Public service announcement : A LDAP directory won't do it all by itself

Recently I’ve been dealing with requests for LDAP directories configs which clearly demonstrates how little people understand about directories and what they are capable of doing. A significant amount of people I know seems to really get it wrong when it comes to what they want from a directory.

Actually, they somehow think that a LDAP directory will do whatever is needed for their application to store, retrieve, validate, authenticate and even take decisions based on no data provided at all. These people think that one should just deploy a directory using the minimum effort approach and suddenly everything will just work.

They don’t seem to realize that for their application to make use of a directory it should be prepared to do so. They can’t accept it when they are told that the directory won’t just work and by some unknow enchantment get their systems data stored, validated, authenticated and, shockingly for them, that it won’t make their credentials consolidated so lots of different services will out of the box just start working using the same username/password pair.

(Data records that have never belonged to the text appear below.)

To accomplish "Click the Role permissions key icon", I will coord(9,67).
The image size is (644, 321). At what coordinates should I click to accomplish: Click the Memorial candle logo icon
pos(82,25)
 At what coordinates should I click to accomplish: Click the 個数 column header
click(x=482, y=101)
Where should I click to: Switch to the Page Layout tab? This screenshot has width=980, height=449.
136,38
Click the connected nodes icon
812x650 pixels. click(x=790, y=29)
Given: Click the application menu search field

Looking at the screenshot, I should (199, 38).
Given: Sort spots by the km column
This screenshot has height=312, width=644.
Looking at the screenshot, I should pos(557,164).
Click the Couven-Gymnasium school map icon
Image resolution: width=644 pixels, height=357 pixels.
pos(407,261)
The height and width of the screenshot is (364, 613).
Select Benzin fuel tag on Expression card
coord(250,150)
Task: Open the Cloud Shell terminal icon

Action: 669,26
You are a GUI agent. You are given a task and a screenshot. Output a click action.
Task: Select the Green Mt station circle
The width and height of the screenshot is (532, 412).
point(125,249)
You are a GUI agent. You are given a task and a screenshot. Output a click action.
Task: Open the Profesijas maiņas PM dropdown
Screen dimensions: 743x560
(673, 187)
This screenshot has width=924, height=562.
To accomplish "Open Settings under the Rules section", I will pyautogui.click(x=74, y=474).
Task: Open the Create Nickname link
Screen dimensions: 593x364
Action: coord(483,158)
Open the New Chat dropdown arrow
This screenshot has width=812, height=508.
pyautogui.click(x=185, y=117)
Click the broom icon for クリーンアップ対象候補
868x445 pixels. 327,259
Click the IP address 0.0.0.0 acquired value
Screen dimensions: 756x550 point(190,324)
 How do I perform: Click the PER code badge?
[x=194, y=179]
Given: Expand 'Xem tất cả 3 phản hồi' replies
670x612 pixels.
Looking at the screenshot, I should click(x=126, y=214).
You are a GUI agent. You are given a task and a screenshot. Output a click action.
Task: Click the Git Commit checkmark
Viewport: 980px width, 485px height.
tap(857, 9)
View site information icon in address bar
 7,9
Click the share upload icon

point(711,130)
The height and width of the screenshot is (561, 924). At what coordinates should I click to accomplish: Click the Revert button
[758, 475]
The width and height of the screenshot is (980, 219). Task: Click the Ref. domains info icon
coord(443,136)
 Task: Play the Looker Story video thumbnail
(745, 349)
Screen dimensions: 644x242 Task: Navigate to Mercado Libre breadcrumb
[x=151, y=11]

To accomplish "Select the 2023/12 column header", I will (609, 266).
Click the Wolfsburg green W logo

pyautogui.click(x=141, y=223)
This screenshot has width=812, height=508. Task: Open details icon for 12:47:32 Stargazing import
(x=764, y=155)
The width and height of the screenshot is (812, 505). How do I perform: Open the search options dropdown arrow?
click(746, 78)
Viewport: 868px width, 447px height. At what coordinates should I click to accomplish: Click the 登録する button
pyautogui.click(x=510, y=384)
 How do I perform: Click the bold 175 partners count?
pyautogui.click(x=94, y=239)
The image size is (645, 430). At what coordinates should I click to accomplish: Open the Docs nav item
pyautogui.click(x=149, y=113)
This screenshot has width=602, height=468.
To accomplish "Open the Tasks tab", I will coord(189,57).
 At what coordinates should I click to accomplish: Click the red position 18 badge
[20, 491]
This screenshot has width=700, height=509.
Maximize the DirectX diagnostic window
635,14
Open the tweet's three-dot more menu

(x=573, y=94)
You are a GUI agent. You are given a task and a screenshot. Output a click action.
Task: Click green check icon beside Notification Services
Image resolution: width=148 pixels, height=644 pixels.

Also, some people don’t understand the difference between a LDAP directory and a single sign-on (SSO) system. They don’t realize that a directory won’t, by itself (i.e. without additional software and some respectable amount of tweaking), provide them the ability to authenticate against it only a single time and have their credentials shared among all their systems.

That’s it. Said. Don’t get me wrong. All that was metioned above is possible, but it isn’t done by LDAP alone. LDAP is just a bunch of protocols and a directory is only one nice place to store information. What will be done with this information, how it wll be treated and how it could be used to produce meaningful results are almost always up to the application and/or to some “middleware” or added plugin/overlay/connector/whatever.

Next time someone ask you to “install LDAP so I can get rid of all my different username/passwords and use only one instead”, be afraid. Be very afraid and present him/her some theorical knowledgment regarding the topic. Or, better said, insert some clue into his/her brain.